**Requirement**
Continue the news report on the opening of the Maha Kumbh at Haridwar, picking up after its final sentence.

Century's first Mahakumbh kicks off, 10L take dip in Ganges
Haridwar: Braving bone-biting chill, over 10
lakh devotees today took a holy dip in the freezing waters of
the Ganga here heralding the start of the three- month-long
Maha Kumbh, the world's largest religious congregation that
takes place once in 12 years.
The ritual bathing begins sharp at the stroke of midnight at Brahma Kund, a large pond at Har Ki Pauri, a Shiva temple.
As the sun rose at about 0645 hours, hordes of pilgrims
and sadhus, who had lined up along the streets of Haridwar,
started their dips at various ghats along the river whose
sacred waters they believe will wash away their sins.
The bath taken today on the occasion of 'Makar Sankranti'
marks the first of the 11 key dates for holy dips which will
fall over the next three months ending April 28. Makar
Sankranti, also known as Uttarayan, is a day when the sun
starts to move northwards marking the decline of winter.
Men, women and children outnumbered the sadhus, who are
expected to throng the temple town only after January 26 as
the official entrance of the 'akharas' (Hindu religious
orders) will begin then.

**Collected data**
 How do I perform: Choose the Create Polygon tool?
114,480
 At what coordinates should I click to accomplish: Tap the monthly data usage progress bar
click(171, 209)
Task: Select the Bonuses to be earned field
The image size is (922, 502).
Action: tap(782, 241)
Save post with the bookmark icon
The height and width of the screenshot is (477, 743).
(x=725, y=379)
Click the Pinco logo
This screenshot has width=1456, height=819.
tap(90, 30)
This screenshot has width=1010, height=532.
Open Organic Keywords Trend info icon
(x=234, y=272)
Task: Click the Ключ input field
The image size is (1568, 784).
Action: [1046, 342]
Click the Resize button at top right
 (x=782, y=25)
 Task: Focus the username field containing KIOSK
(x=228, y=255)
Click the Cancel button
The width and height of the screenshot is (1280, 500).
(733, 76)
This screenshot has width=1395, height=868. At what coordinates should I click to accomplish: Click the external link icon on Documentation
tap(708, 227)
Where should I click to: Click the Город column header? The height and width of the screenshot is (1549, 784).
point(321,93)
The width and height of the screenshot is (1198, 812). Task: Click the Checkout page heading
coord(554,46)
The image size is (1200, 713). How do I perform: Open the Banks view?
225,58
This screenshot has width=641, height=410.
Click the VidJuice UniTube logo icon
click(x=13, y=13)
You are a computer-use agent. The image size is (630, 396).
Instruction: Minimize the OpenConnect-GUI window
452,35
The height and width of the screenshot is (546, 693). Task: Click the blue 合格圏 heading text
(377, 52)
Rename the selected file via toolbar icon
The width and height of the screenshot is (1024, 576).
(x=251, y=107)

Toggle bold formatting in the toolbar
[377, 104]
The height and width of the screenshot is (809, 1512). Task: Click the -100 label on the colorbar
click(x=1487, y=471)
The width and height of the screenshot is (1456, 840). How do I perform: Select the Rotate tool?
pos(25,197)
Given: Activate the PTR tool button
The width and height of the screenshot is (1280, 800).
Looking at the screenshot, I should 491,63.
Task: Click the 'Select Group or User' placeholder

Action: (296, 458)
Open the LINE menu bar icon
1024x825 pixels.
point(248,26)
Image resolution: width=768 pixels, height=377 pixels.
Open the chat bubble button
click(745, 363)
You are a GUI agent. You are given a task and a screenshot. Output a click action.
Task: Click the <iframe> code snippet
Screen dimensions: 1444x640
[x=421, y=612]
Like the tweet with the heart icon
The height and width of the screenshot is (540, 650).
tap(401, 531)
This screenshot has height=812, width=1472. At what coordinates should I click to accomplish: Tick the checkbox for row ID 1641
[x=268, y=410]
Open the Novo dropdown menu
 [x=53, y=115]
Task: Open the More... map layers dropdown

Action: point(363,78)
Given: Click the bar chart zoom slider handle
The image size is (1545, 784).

**Exercise response**
The first 'shahi snan' or the royal bath is scheduled for
February 12 when akhara chiefs will take the dip. They will be
led by ash-smeared Naga sadhus, who are Lord Shiva devotees.
"Over 10 lakh pilgrims have taken bath in the Ganga since
early this morning till late afternoon," Chief Mela Officer
Anand Bardhan told PTI.
By the time the mega festival ends, officials say it would have drawn at least 60 million men, women and children from the length and breadth of India and abroad -- a sharp climb from the nearly 10 million who came here during the last Maha Kumbh in 1998.
The tents that house most of the sadhus and other devotees are already spilling well beyond Haridwar, one of the most important spots where Hindus worship the Ganga, the river they hold sacred.
The other key dates for the baths are January 15 (Mauni
Amavasya and solar eclipse), January 20 (Basant Panchami),
January 30 (Magh Purnima), February 12 (Maha Shivaratri),
March 15 (Somvati Amavasya), March 16 (Nvasamvatsar), March 24
(Rama Navami), March 30 (Chaitra Purnima), April 14 (Mesh
Sankranti) and April 28 (Baishakh Adimasaha Purnima).
The bathing hours will last throughout the day. The ritual is believed to cleanse the bathers of sins and rid the world of misfortune.
For many sadhus who have renounced the world and live in the mountains, the Kumbh Mela is one of the few occasions when they meet lay people. The mela started centuries ago as a theological discussion among various Hindu sects.
The Maha Kumbh has a sharp message this year - protection of the environment.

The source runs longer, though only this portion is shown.